### [SET EXERCISE]
Please copy out the records word for word from their start through the line that contains "Action: point(73,171)", including that line, and leave out the pictures.

### [GIVEN RECORDS]
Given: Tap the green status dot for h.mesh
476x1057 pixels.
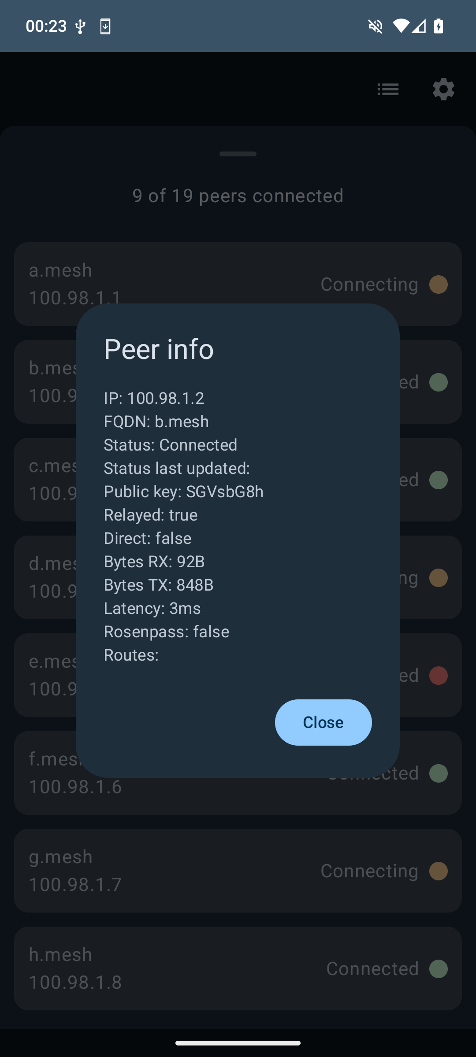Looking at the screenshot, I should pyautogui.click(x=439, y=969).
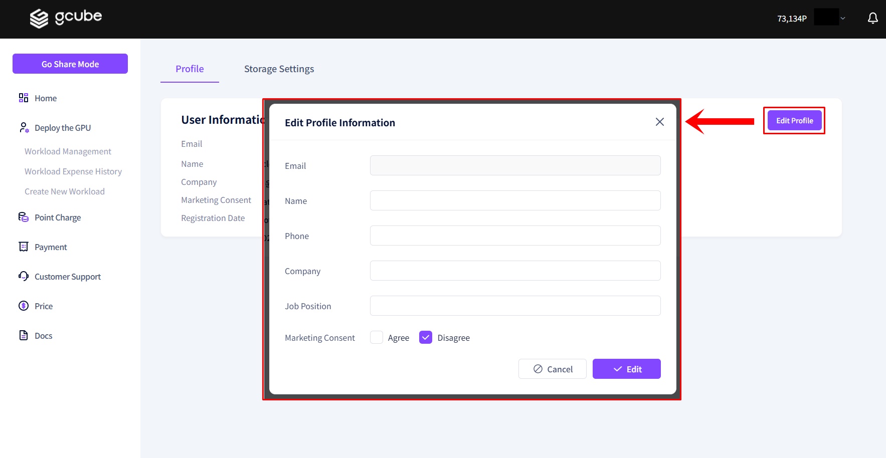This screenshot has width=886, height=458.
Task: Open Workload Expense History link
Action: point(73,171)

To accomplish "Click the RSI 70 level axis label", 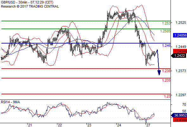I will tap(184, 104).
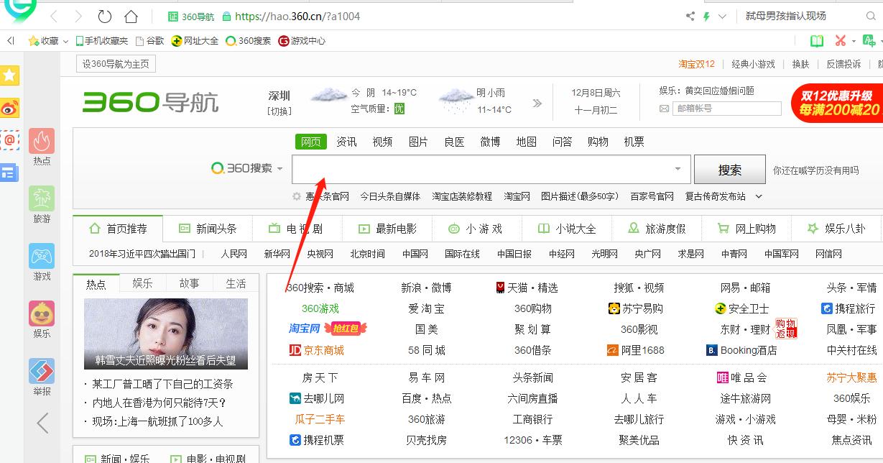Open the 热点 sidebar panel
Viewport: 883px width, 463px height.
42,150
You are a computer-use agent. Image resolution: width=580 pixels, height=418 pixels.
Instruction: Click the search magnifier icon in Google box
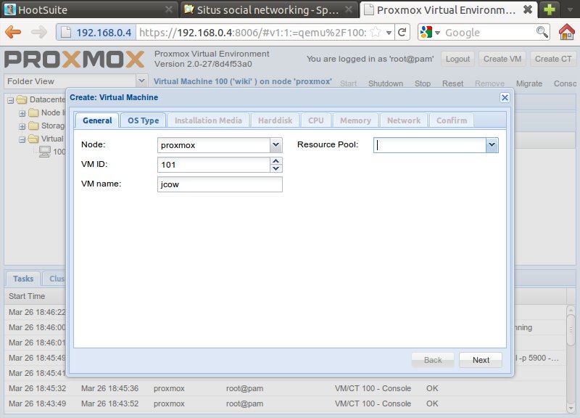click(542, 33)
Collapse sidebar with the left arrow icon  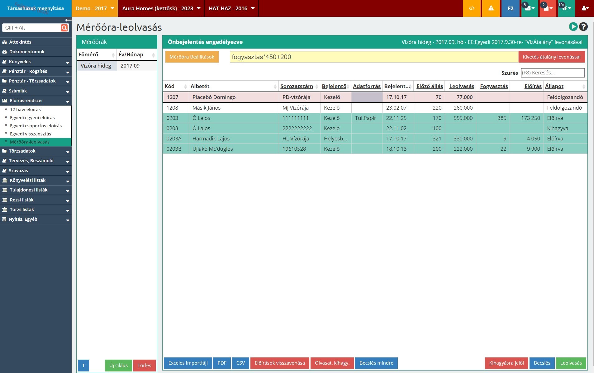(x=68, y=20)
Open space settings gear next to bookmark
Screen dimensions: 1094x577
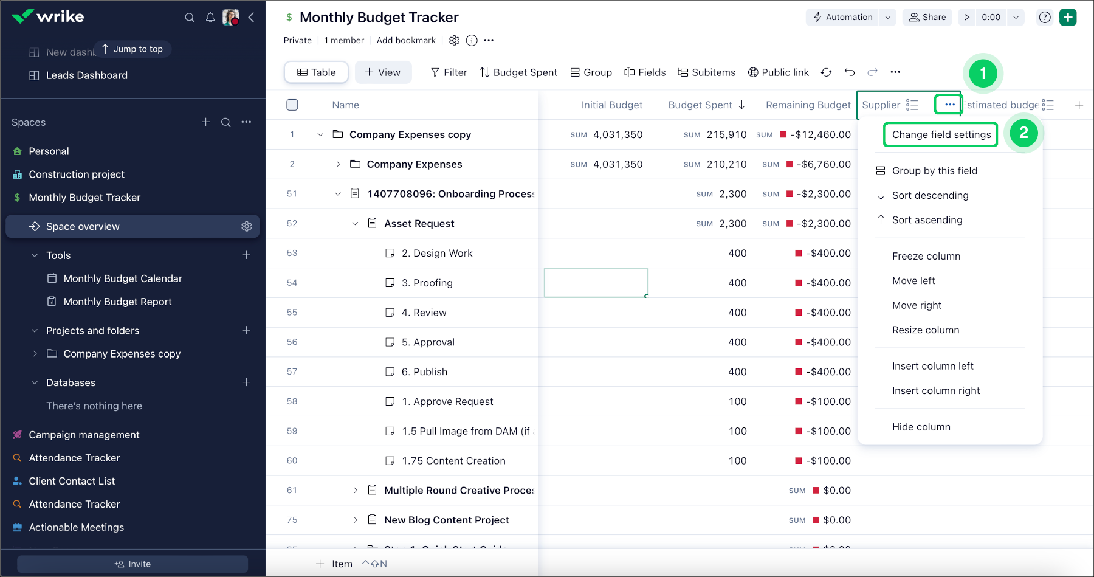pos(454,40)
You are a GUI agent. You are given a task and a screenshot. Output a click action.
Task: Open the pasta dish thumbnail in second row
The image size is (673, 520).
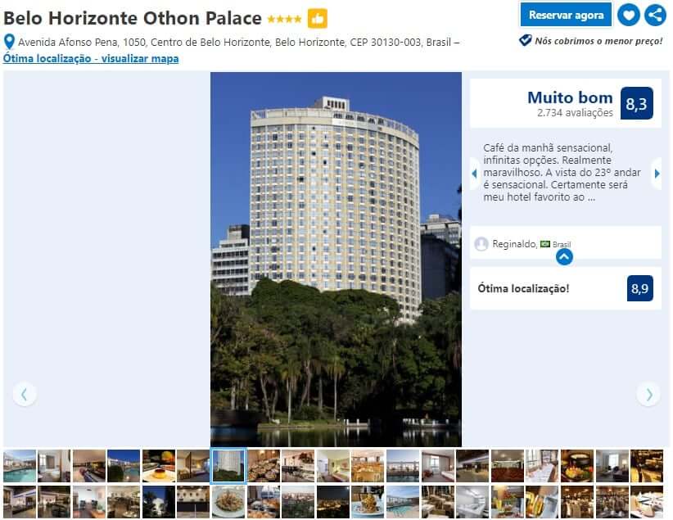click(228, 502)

### [RESULT]
Given: Tap the green status dot for h.mesh
476x1057 pixels.
Looking at the screenshot, I should pyautogui.click(x=439, y=969).
This screenshot has width=886, height=458.
Task: Open Workload Expense History link
Action: point(73,171)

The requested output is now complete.